Air NZ didn't provide boxes from WA so had to buy a "standard" box from a "packaging firm".
Turned out it was outside Air NZ dimensions but an easy fix with a carpet cutter and a ton of tape.
All ended well in the end but rather than go through all that again, I've bought a Groundeffect Tardis
https://www.groundeffect.co.nz/collections/bike-bags/products/tardis-compact-bike-bag

PS. Be aware if you have a large framed 29er, I was recommended to get a newer version of the bag as the earlier version was smaller and not a comfortable fit.


----------



## lentamentalisk (Jul 21, 2015)

Honestly taking mountain bikes to NZ was the easiest bike travel I've ever had. I picked up some cardboard bike boxes from my LBS and packed up our bikes at home, checking their weights on a scale to make sure we stayed below the weight limits. Then we called a van cab to take us to the airport, in order to fit our bike boxes.

Once we got to NZ we just unpacked our bikes, assembled them, shoved the cardboard boxes in a corner, threw our gear into our backpacks, and rode off to our airbnb. 

Getting around NZ with a bicycle (for when the distances are too great to cover BY bicycle) is a breeze. The NZ equivalent of Greyhound runs the whole perimeter and accepts bikes, though you do need to remove the wheels, pedals, and ask really nicely. Taking the bus is awesome because you can hop from MTB destination to destination without needing to learn to drive on the wrong side of the road, and you can nap along the way. And not needing to lug a bike box around with you means when you get to the bus stop, you can just hop back on your bike and ride to your lodging.

When we finally made it back to the airport a few weeks later we just handed over $50 for some fresh bike boxes and packed our bikes back up for the loooooong flight home.


----------



## D(C) (Jun 17, 2013)

Make sure your bike is clean, with no muddy tires. NZ takes biosecurity seriously. We didn't bring bikes but I think we had to declare our hiking boots and certify that they were clean.


----------



## lentamentalisk (Jul 21, 2015)

Yup! Did the most thorough bike cleaning of my life before packing the bikes. 

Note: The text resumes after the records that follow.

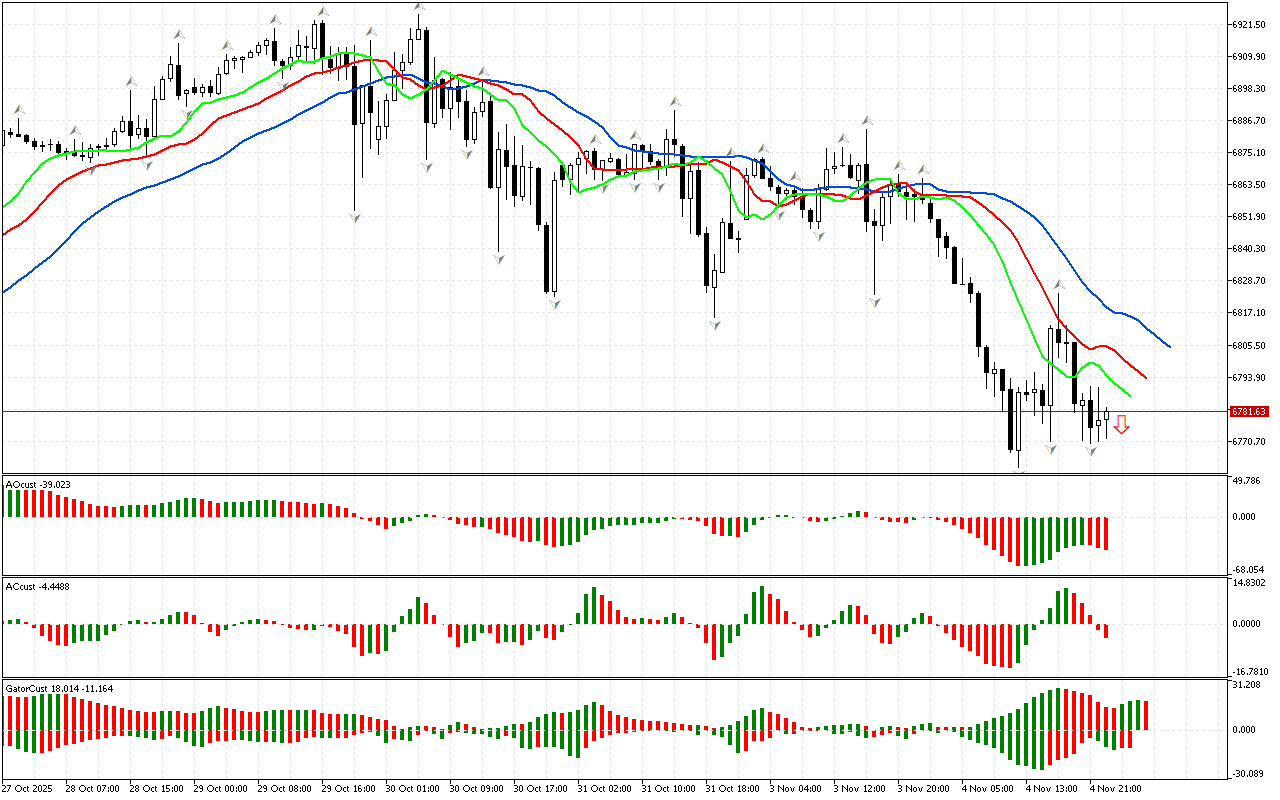Click the 27 Oct 2025 date label
The width and height of the screenshot is (1280, 800).
tap(32, 789)
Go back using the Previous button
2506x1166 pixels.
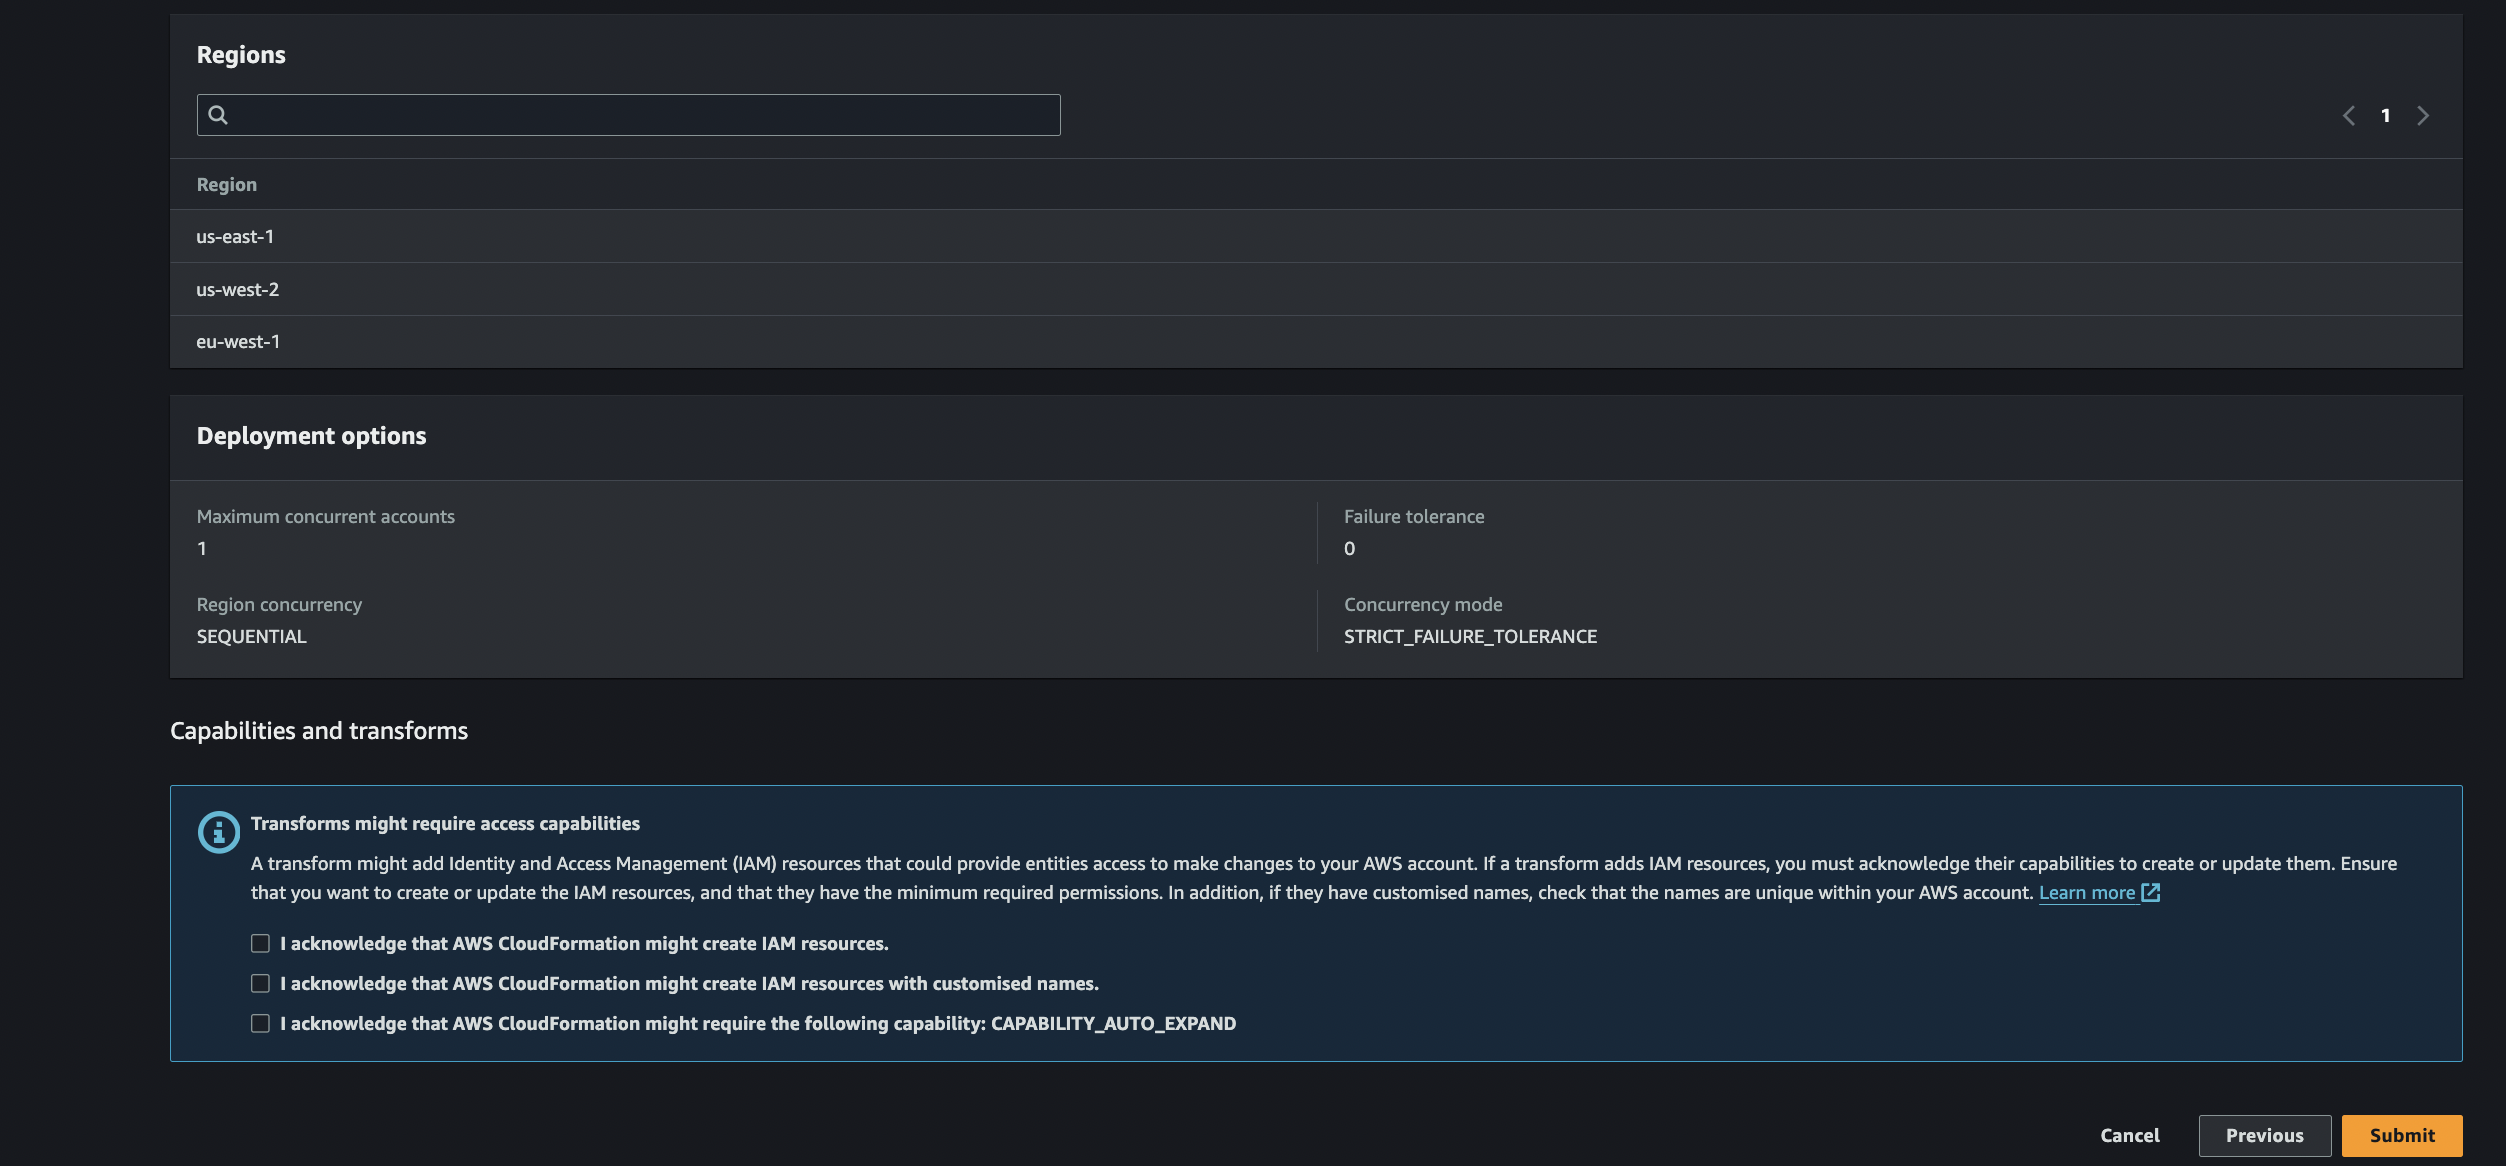coord(2264,1135)
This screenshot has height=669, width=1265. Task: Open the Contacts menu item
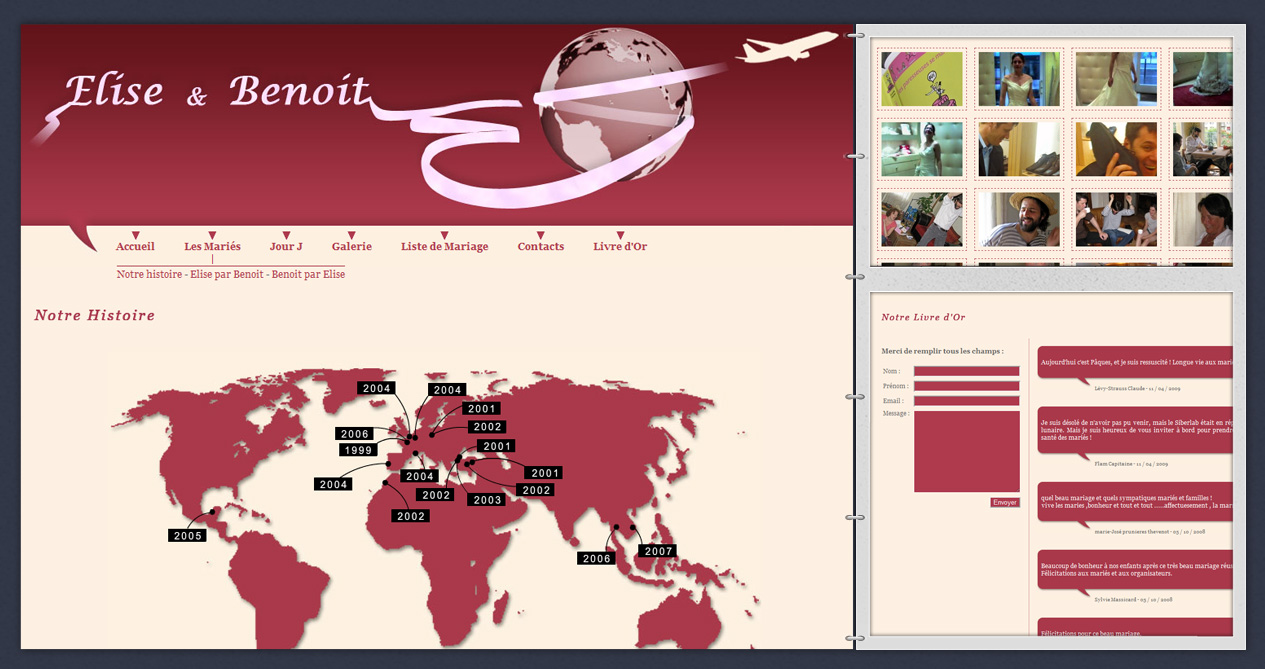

And we had to throw away all our granola bars


----------



## rifraf (Dec 22, 2012)

Cheers for the prompt response OP


----------



## oshrat.tohami (2 mo ago)

*Where did you buy it in the airport?*



lentamentalisk said:


> Honestly taking mountain bikes to NZ was the easiest bike travel I've ever had. I picked up some cardboard bike boxes from my LBS and packed up our bikes at home, checking their weights on a scale to make sure we stayed below the weight limits. Then we called a van cab to take us to the airport, in order to fit our bike boxes.
> 
> Once we got to NZ we just unpacked our bikes, assembled them, shoved the cardboard boxes in a corner, threw our gear into our backpacks, and rode off to our airbnb.
> 
> ...


----------



## lentamentalisk (Jul 21, 2015)

oshrat.tohami said:


> *Where did you buy it in the airport?*


Sorry I don't remember exactly. I think it was at the baggage check desk, or near the oversized dropoff area? We asked around a bit and they were pretty helpful for sorting it out. Just give yourself a lot of time so that you're not stressed.


----------